A film circle
A guy in my math class had joined a film circle, and he agreed to take me to them. We descended narrow concrete staircases into the dimly-lit basement of the Law Department. There were three rooms along the dark, asylum-looking corridor. He ushered me into the middle room, where a few people sat smoking around the rectangular table. The light was coming from the small window on the top of the wall, through which I could see the legs of students scurrying back and forth. The air was blurred with cigarette smoke. I sat across from two men dressed in black. Next to them sat a woman of unconventional beauty with long curly hair, also in black attire. All of them had pale skin, and I wondered it was because of the sun-deprived room.
I was then introduced to the president of the circle. Her black, asymmetric clothes and short-bob haircut with straight-cut bangs reminded me of Comme de garcons models. She was more like an artwork than a human, sitting with her back straight, static except for the long white fingers carrying a cigarette in and out of the corner of her thin lips.
I wrote down my name, phone number, and favorite films on the notebook for new members. I skimmed through other people’s favorite films, many of which were of Godard or Truffaut. The two men in black didn’t know Chen Kaige, who directed Farewell, My Concubine, and won Palme d’Or three years before. The president had known of the film but hadn’t seen it. She said she watched Ang Lee films when I told her I loved Chinese cinema. She recommended Pushing Hands, and earlier work of Ang Lee, which I found and watched only recently on the public library streaming service.

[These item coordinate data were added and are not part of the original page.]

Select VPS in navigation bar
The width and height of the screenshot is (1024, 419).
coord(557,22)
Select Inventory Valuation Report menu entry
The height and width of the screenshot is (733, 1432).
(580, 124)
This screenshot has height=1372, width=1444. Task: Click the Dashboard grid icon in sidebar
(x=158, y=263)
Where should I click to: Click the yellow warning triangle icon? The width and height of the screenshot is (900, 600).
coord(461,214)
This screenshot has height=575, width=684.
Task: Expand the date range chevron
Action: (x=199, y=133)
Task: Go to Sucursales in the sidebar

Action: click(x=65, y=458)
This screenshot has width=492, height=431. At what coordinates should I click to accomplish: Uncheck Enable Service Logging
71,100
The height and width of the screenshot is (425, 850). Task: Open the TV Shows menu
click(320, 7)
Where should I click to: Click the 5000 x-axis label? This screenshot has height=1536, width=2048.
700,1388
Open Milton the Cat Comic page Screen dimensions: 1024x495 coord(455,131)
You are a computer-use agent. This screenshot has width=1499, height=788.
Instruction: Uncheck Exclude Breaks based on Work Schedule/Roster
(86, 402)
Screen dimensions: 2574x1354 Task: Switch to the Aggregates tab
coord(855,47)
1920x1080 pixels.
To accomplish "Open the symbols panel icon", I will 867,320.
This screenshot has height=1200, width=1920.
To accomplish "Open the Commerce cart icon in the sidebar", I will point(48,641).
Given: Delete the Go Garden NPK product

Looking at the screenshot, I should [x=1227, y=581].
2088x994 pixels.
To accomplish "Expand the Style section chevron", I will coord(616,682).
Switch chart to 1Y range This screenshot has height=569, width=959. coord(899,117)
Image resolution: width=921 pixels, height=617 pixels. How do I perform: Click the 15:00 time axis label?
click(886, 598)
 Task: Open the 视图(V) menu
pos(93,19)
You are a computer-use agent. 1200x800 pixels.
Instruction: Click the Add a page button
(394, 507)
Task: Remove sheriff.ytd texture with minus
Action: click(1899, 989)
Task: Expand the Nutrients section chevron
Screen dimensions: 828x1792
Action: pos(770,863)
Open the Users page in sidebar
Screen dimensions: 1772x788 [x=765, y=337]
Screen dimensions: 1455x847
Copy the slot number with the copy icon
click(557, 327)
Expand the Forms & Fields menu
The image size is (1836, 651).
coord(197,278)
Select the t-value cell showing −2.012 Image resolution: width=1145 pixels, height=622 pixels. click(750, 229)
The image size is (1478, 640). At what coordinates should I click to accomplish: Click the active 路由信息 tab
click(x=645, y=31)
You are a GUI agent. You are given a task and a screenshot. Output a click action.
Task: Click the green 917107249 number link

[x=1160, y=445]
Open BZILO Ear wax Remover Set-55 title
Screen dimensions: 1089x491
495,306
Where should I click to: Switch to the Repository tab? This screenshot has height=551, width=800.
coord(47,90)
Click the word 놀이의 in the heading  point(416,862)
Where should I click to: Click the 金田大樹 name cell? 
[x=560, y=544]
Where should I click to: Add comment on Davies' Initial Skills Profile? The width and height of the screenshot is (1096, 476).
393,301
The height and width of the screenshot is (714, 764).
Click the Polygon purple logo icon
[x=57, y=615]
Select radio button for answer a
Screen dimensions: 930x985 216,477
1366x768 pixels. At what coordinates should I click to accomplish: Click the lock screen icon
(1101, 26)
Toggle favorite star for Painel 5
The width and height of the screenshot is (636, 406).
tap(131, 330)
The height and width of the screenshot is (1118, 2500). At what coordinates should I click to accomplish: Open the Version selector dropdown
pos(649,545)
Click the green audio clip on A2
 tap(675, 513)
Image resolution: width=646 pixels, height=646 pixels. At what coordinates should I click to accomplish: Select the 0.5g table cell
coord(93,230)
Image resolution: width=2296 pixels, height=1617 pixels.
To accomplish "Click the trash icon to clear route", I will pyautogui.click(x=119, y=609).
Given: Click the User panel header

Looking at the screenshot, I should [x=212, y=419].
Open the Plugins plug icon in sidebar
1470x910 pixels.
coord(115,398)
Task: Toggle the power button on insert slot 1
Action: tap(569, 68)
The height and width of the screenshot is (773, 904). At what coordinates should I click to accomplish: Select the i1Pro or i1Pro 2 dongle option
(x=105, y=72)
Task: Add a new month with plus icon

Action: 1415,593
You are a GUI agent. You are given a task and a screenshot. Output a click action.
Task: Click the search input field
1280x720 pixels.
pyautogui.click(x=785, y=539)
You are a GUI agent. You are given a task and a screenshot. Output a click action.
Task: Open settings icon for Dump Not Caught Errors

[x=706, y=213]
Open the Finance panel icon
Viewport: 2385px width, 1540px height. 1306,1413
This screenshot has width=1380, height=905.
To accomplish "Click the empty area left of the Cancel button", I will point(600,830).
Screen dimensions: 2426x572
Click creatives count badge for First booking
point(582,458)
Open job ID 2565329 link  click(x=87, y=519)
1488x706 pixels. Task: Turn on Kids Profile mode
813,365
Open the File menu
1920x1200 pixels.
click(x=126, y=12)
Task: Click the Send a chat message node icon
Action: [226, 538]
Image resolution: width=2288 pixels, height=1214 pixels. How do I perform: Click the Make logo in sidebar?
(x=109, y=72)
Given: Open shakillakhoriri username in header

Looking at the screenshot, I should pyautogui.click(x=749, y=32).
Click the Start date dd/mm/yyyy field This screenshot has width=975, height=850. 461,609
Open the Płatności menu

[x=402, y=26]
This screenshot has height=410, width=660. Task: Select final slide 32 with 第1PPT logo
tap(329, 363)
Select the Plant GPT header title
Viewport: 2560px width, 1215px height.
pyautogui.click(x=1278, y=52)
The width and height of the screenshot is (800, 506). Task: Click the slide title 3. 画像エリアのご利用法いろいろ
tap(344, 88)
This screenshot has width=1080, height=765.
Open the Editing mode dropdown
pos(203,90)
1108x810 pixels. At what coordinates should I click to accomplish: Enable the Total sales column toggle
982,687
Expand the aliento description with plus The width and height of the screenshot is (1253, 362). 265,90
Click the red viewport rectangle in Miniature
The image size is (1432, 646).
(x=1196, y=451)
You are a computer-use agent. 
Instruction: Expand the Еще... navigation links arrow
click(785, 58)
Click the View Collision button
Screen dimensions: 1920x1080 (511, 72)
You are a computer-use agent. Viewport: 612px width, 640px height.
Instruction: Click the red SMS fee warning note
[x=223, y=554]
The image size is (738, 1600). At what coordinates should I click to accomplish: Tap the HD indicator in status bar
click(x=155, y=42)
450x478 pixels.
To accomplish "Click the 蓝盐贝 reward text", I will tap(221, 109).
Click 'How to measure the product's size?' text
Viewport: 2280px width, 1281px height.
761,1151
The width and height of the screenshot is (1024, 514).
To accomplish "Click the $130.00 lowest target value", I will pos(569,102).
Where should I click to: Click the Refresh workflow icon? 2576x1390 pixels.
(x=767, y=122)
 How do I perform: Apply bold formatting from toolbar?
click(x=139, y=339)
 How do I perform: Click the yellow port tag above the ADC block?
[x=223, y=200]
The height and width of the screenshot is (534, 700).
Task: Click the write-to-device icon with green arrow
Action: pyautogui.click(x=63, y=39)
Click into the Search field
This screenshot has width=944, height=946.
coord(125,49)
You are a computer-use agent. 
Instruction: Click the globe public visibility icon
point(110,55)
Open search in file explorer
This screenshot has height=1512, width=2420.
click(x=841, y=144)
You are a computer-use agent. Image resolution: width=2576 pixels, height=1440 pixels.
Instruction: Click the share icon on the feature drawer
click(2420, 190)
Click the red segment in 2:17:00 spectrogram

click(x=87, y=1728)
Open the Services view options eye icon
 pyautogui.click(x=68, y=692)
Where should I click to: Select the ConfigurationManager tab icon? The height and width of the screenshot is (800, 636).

Later that day, I attended their welcome drinks at an izakaya. The two men and the guy from math class, who had been poised and cool in the basement, had changed after a few drinks and made shallow jokes with girls around them. The president alone remained the same, composed and calmly moving her fingers the same way, but the art of her presence was incongruent against the cheap wall of the izakaya. I spoke to a girl who was from a different school. She said she wasn’t a film buff but was invited by her friend, who had been flirting with the men in black. She was wearing a bright color shirt and blue jeans.
In the end, I didn’t join the film circle. I wasn’t interested in the production side, and if I couldn’t talk about Asian films, the circle wasn’t so appealing. The only interesting person was the president, but I needed to meet less artistic people as well, with whom I could be as silly as a college student was supposed to be.
Six months later, I saw the girl in the bright color shirt I met at the izakaya. She noticed me and turned around to give me a nod of recognition. She was dressed in black from head to toes and walked behind the president and the men in black.